The density of the obtained depth map is also directly linked to the average photo scale of the sequence. This feature can be controlled with greater precision in the applications running in local mode. In these applications, the sampling rate may be adjusted during the formation of the DSM in parallel with the “deep” rate (discarding ellipsoids with errors that are too large at the points calculated by direct triangulation). In the case of web-service applications, our tests confirm that when using photo scales of 1:500 the overall densities obtained are consistent with a reconstruction scale of 1:50.

This acquisition strategy largely determines the operational mechanics of various applications. The web service applications generally allow fewer settings overall; however, they significantly increase productivity because of the major processing capacity provided by the remote servers. Some applications even decompose the model image into different clusters of sizes that are manageable for parallel processing, thereby multiplying physical range and speed. Local mode applications enable some manual control over all the phases and so offer various quality levels for: camera alignment (with the option of manually indicating the orientation points); depth recovery (DSM); and texture mapping.

Conclusions: New Directions for Graphical Analysis of Historic Buildings

So far, we have briefly discussed an approach to automatic photo-modelling of historical buildings, and we have highlighted how the latest techniques lead to a significant improvement in the capacity to recover 3D information and produce reliable metrics (Figure 6). These photo models are now also much more accessible by the development of multi sensor capture techniques that combine laser scanning with photogrammetry (on tripod and on drone) or even video photogrammetry, which allows us to address issues such as “complexity, occlusions, structures variety and inaccessible locations (…), that will affect capturing all the geometric details of such structures, and require new methodologies “to collect large amount of data from various positions that must be accurately registered and integrated together” [6,7].

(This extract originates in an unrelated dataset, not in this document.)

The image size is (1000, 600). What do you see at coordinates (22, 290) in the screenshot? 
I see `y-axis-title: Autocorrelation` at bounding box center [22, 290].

The other central question is how to frame these developments so that the graphics obtained provide useful measurement and documentary information. In this regard, we can offer some basic conclusions. Firstly, we have acquired a new method to describe buildings that supplements classical line drawings. Photo-textured meshes offer an attractive result because of their life-like appearance and the option of inversive navigation. However, presentation in other formats must be recognized as equally valuable. These applications interpret graphical variables such as lines or shaded areas as parts of drawings; and not simply as intersecting edges and apparent contours (as has been the case until now). “All of this research is focused on theoretical and practical goals using 2D and 3D models – and these methods and technologies are used for representing the intrinsic characteristics of an object (geometry, topology, and texture) and then advancing one level of analysis and making a critical recovery of information” [8].

With this premise we tested post-processing tools for reverse engineering objects at a basic editing level (filtering, orientation, and scale) and at an advanced level (subdivision, contours, edges, contours, and segmentation). Results such as 3D sectional projections and the curved levels that we demonstrated earlier can be obtained automatically through a suitable operational use (i.e. without manual geometric interpretation by the operator). This makes the detailed evaluation of complex geometric models possible – as is necessary in the case of historical buildings where surveys must objectively capture sculptural details, random elements of damage, as well as providing information on rendering and basic contours. Interestingly, this connects with the intentions of the first reconstruction drawings obtained using mechanical instruments by Maurice Carbonell and other pioneers. This type of result was almost unattainable using the older manual methods of digital photogrammetry (Figures 6-8).